The study, published in the journal Stroke and Vascular Neurology, analyzed data on 686 people treated for intracerebral hemorrhage at Sahlgrenska University Hospital in Gothenburg during the years 2014 to 2019.
The results are based on a retrospective analysis. Causal connections cannot be identified, but the findings are nonetheless clear: Those who reported regular physical activity had smaller hemorrhages than those who reported being inactive.
Physically active was defined as engaging in at least light physical activity, such as walking, cycling, swimming, gardening, or dancing, for at least four hours weekly.
50 percent less bleeding volume
The main author of the study is Adam Viktorisson, a PhD student in clinical neuroscience at Sahlgrenska Academy, University of Gothenburg, and doctor in general practice at Sahlgrenska University Hospital.
“We found that individuals who engage in regular physical activity had, on average, bleeding volumes that were 50 percent smaller upon arriving to the hospital. A similar connection has previously been seen in animal studies, but no prior study has demonstrated this in humans.”
Everyone who comes to the hospital with a suspected intracerebral hemorrhage undergoes a computerized tomography (CT) scan of the brain. Depending on the severity of the hemorrhage, neurosurgery may be required. However, in most cases, non-surgical methods and medications are used to manage symptoms and promote patient recovery.
Intracerebral hemorrhage is the most dangerous type of stroke and can lead to life-threatening conditions. The risk of severe consequences from the hemorrhage increases with the extent of the bleeding.
“In cases of major intracerebral hemorrhages, there is a risk of increased pressure within the skull that can potentially lead to fatal outcomes” says Thomas Skoglund, associate professor of neurosurgery at the University of Gothenburg, neurosurgeon at the University Hospital, and one of the study’s co-authors.
Better understanding of intracerebral hemorrhages
The findings were significant regardless of the location within the cerebrum. Physically active individuals exhibited reduced bleeding in both the deep regions of the brain, which are often associated with high blood pressure, and the surface regions, which are linked to age-related conditions like dementia.
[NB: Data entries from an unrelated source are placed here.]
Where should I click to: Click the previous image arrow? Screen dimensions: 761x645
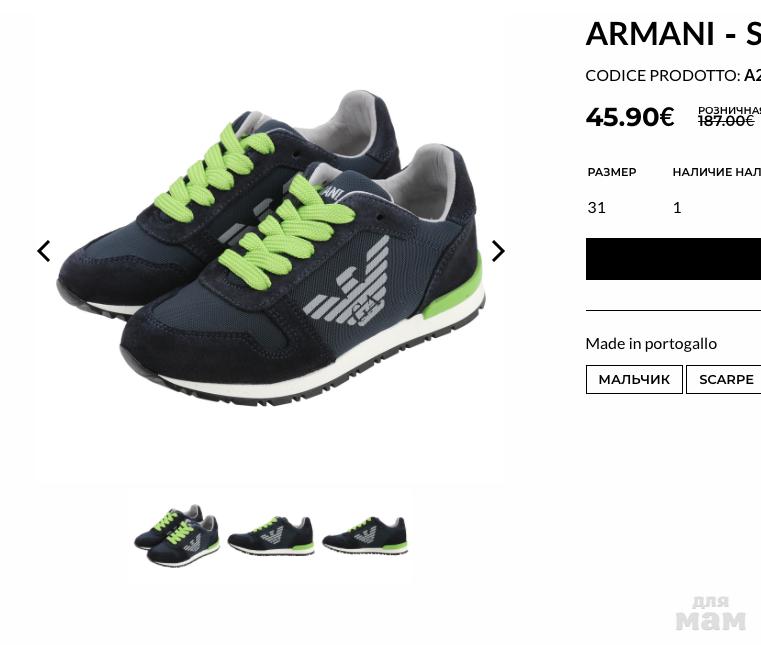[x=44, y=251]
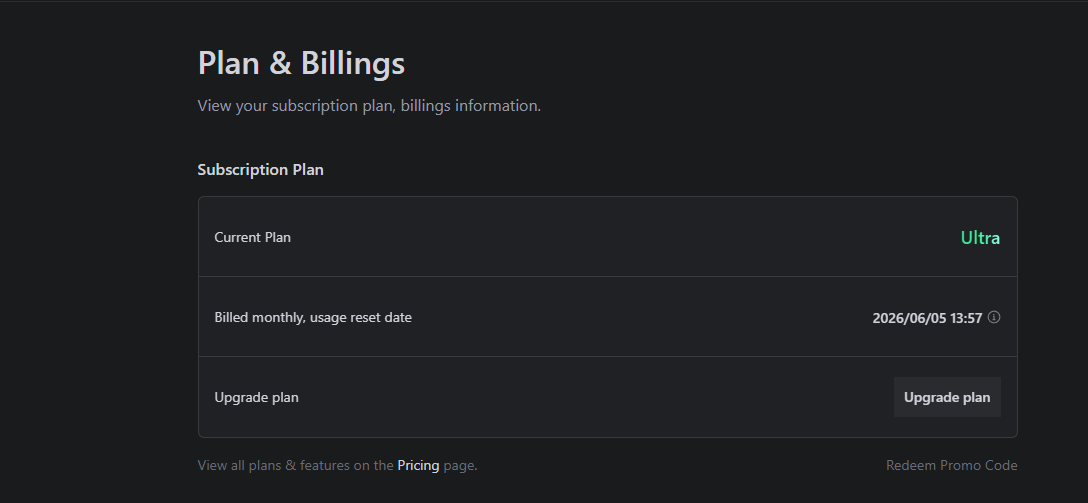Click the ampersand in the page title
Screen dimensions: 1088x503
(x=280, y=63)
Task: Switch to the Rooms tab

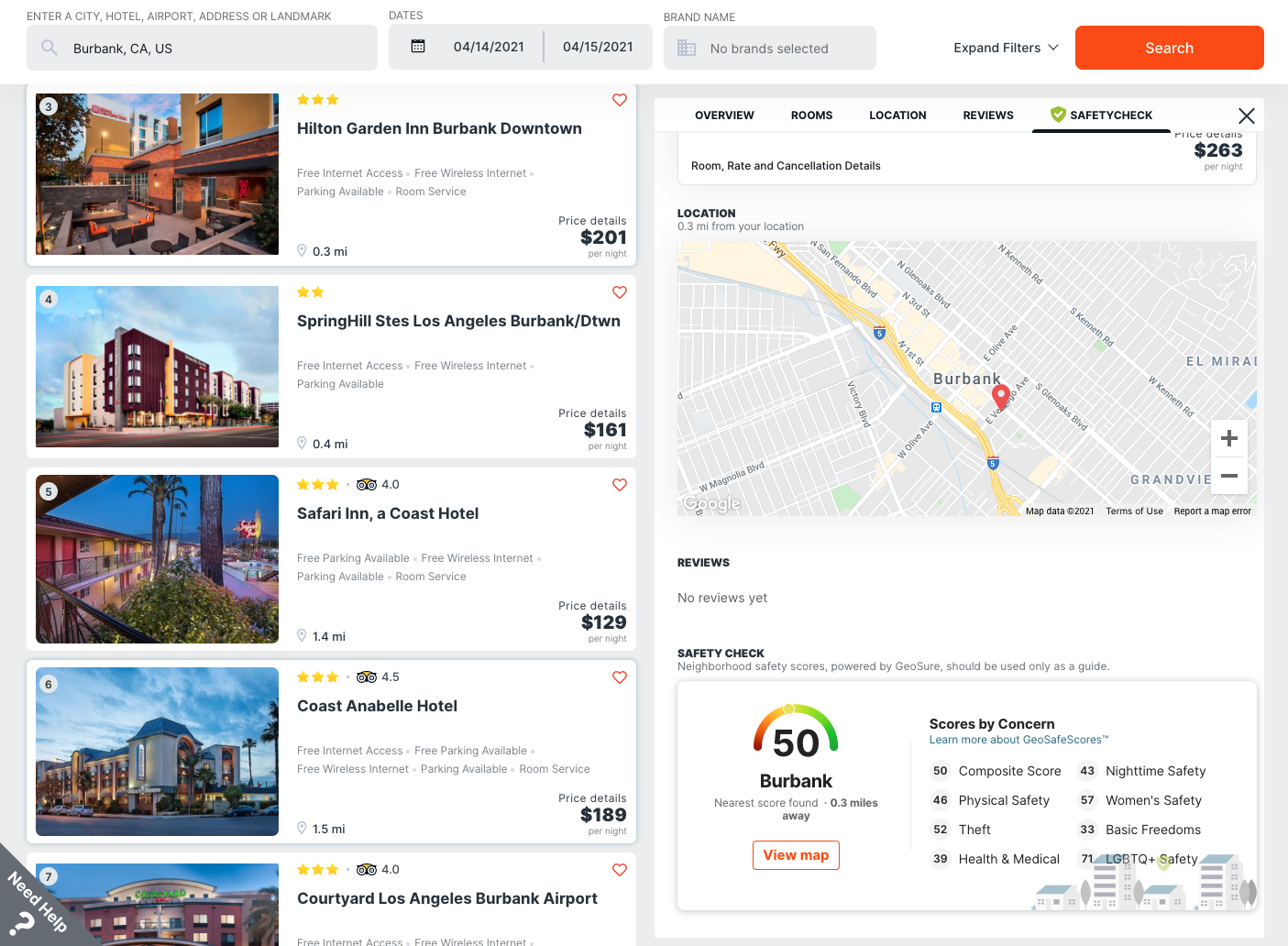Action: 811,115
The study creates scope for further research on intracerebral hemorrhages and physical activity. Katharina Stibrant Sunnerhagen, professor of rehabilitation medicine at the University of Gothenburg and senior consultant physician at Sahlgrenska University Hospital, oversees the study.
“We hope that our findings contribute to a deeper understanding of intracerebral hemorrhages and aid in the development of more effective preventive measures” she concludes.